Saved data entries
|---|

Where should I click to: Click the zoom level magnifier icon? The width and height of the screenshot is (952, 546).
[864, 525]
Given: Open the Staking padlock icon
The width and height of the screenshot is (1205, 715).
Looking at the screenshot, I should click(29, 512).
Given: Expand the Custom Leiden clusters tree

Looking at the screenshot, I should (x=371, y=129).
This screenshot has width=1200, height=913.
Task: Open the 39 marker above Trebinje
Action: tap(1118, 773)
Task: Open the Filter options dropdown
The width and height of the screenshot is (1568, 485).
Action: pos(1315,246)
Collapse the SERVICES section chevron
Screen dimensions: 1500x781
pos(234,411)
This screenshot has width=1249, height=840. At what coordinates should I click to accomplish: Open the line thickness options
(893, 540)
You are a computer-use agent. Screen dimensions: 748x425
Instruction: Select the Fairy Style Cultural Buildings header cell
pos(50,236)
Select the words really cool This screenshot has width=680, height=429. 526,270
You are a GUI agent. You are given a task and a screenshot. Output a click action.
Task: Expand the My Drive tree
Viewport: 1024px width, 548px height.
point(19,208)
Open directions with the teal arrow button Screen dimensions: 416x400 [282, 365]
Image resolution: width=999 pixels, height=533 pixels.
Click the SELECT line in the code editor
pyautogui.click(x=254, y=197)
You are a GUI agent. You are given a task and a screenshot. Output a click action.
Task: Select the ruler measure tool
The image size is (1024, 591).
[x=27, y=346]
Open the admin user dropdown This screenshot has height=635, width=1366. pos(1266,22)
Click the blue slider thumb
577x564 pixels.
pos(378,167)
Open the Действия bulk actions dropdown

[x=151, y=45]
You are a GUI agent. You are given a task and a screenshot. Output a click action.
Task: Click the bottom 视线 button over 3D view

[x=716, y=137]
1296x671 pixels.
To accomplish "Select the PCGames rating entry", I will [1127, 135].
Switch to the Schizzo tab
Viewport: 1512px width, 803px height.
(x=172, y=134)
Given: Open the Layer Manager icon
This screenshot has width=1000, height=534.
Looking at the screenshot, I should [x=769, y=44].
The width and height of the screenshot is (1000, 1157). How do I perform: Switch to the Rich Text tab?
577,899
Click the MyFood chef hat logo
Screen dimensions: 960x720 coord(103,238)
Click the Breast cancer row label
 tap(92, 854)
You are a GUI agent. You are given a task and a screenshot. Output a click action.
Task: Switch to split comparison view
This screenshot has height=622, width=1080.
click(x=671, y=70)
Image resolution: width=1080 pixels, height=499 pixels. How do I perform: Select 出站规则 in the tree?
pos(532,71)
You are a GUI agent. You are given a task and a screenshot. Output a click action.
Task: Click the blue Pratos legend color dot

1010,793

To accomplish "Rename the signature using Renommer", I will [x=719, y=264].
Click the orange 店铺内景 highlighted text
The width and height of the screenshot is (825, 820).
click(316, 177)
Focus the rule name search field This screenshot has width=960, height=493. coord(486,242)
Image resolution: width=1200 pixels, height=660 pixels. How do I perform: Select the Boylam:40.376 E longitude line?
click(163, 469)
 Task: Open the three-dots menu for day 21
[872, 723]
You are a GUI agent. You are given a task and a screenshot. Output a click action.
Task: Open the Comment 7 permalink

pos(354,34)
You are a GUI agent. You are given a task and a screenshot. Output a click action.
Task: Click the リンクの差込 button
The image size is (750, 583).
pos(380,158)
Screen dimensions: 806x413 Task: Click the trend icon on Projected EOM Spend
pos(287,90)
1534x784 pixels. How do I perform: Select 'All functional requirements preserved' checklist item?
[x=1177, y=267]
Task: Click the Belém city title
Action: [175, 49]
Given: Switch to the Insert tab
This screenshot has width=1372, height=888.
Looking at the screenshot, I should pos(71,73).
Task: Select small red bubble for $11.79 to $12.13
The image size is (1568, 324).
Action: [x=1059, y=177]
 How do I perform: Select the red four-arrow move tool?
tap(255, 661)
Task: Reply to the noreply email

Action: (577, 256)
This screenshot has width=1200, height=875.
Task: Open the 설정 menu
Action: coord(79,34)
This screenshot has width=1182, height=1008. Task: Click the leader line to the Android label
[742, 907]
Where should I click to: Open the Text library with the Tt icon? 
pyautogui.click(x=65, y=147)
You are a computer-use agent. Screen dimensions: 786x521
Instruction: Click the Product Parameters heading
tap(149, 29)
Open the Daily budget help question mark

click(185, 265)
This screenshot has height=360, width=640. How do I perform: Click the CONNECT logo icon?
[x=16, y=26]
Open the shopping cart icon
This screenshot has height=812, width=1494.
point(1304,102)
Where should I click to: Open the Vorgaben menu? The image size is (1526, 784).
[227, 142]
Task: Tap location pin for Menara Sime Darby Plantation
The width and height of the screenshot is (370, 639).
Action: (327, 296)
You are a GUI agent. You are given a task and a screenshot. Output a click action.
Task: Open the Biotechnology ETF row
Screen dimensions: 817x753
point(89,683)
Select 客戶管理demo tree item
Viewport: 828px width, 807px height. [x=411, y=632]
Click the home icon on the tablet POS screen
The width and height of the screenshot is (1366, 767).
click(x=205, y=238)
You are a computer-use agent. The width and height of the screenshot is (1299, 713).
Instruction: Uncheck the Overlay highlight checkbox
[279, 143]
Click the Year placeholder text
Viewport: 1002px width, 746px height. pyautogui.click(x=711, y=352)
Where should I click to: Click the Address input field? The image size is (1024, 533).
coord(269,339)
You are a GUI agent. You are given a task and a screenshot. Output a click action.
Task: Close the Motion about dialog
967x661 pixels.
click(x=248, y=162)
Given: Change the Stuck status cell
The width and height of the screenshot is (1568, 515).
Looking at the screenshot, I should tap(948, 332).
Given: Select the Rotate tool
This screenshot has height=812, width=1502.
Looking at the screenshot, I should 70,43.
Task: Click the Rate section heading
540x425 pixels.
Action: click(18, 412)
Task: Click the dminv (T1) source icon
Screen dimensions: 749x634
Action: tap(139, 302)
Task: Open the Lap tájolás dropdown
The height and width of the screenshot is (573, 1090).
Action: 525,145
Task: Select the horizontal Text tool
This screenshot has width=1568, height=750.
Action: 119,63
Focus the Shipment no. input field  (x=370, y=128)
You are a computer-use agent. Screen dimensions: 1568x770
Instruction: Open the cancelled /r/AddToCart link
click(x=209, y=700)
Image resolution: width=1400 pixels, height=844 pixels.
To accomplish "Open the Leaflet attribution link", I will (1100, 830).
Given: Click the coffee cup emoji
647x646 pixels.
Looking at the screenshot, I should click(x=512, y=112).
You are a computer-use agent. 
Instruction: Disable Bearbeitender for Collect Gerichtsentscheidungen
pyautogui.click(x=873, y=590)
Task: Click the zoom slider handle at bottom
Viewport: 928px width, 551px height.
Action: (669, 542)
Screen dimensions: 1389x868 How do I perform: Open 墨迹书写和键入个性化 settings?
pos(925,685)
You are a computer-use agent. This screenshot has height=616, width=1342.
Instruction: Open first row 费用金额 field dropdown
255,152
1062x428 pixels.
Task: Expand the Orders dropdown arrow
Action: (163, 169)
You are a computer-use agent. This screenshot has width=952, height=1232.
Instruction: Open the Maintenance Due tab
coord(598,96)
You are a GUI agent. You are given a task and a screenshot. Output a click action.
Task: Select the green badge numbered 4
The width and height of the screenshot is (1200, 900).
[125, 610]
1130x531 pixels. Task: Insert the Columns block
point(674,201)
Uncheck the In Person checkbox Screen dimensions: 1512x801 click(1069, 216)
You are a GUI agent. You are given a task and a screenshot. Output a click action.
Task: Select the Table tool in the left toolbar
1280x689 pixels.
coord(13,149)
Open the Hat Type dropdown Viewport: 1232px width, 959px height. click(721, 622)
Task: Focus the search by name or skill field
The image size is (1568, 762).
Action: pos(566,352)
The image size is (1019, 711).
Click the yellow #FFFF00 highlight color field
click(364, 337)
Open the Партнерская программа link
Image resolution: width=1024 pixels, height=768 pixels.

|---|

Find the lines above that include the string "Focus" and copy them.

WRITTEN RESPONSE>
Focus the rule name search field This screenshot has width=960, height=493. coord(486,242)
Focus the Shipment no. input field  (x=370, y=128)
Task: Focus the search by name or skill field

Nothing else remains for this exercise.